Edible oil manufacturers allege duty evasion via Nepal


Two top edible oil associations allege Nepal is rerouting imported oils from countries like Argentina and Brazil to India, dodging tariffs. Despite India’s recent customs duty hike to protect local producers, duty-free imports under the South Asia Free Trade Agreement continue. This has led to revenue loss, hit Indian refiners and farmers, and prompted official scrutiny.
Two top industry associations of edible-oil manufacturers have alleged that traders in Nepal are avoiding Indian tariffs and exporting more cooking oil than the country produces, implying that the commodities are first imported into Nepal from major producing countries such as Argentina and Brazil and then rerouted to India.
On September 14, 2024, India upped the basic customs duty on crude soybean oil, crude palm oil, and crude sunflower oil from 0% to 20%, taking the so-called effective duty on crude edible oils to 27.5%. The basic customs duty on refined palm oil, refined sunflower oil, and refined soybean oil was raised from 12.5% to 32.5%, taking the effective duty to 35.75%. These import taxes were raised to boost local production and farm income.
Nepal levies a 10% tariff on edible oil from countries other than in south asia and because of the free trade agreement between the two countries, India doesn’t levy any duty on imports from Nepal.
Under the South Asia Free Trade Area arrangement, India allows duty-free imports of various commodities. Cooking-oil processors have alleged that Nepal’s imports of edible oil have consistently exceeded it own requirement. The Indian Vegetable Oil Producers’ Association (IVPA), the apex body of the edible-oil industry, has flagged this “concern” to the “highest levels” and various authorities, including the agriculture ministry, an IVPA official said.

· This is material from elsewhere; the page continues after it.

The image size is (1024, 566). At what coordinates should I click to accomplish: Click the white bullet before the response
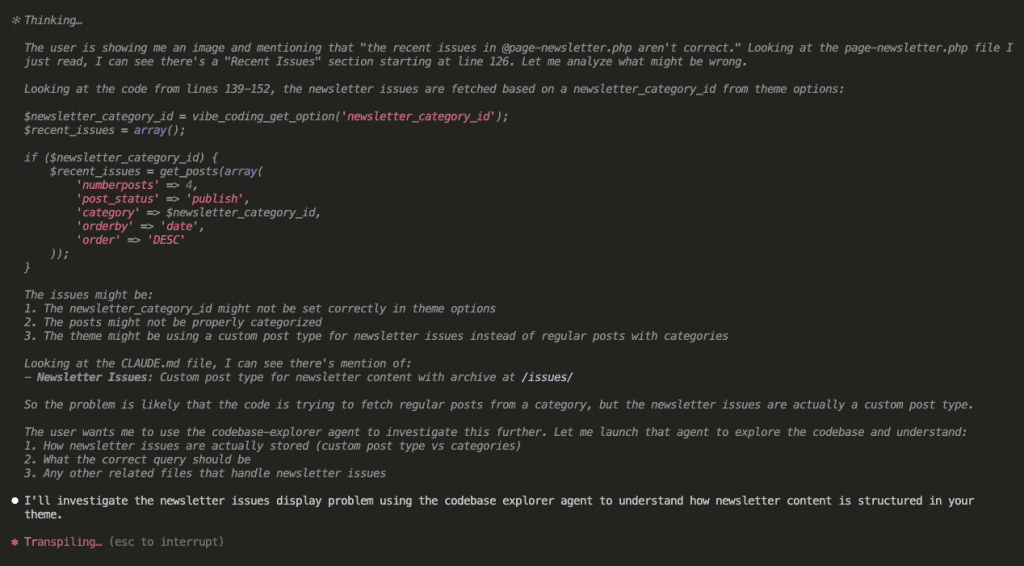click(15, 501)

In February, the Solvent Extractors’ Association of India (SEA), another association, requested the Prime Minister’s Office, in a letter, to vet a “massive influx” of refined soybean oil and palm oil from Nepal and other South Asian countries.
“The Indian embassy in Kathmandu itself highlighted issues of tariff evasion through the re-routing of third-country exports via Nepal,” IVPA’s president Sudhakar Desai said.
India is a major importer of edible oils, which meet nearly 55% of domestic demand. Inward shipments import fell 8% to 8,85,561 tonnes in February from a year ago, according to SEA.
“This influx is severely impacting domestic refiners, oilseed farmers and leading to significant revenue losses for the government,” IVPA’s president said. In a letter to the agriculture ministry on April 8, Desai said: “Nepal imports tin plates from India for packaging edible oil into tin cans. Coincidently, exports of tin plates from India to Nepal have closely followed its edible oil exports to India and currently has spiked.”
A farm ministry official said, requesting anonymity, that the ministry has received the complaint and it was being looked into. Calls on tariffs and foreign trade are taken through interministerial consultations, including the commerce and external affairs ministries.
According to the SEA, Nepal doesn’t have any exportable surplus and produce very little soyabean oil. Between October 15, 2024 and January 15, 2025, Nepal imported 1,94,974 tonnes of mainly two edible oils (crude soybean and sunflower oil), and exported 1,07,425 tonnes to India during the three-month period. Nepal’s own three-monthly edible oil requirement is pegged at 35,000 tonne, according to SEA’s calculations.
The spot domestic price of refined soybean oil, according to the National Commodity & Derivatives Exchange Limited (NCDEX) has been in the range of ₹1250-1292.50 per 10 kg, which farmers say is not profitable. “If we don’t get good prices in edible oils, then we are compelled to grow crops which have better rates,” said Jaipal Singh Nain, a farm leader from Mukarpur in Haryana’s Kurukshetra.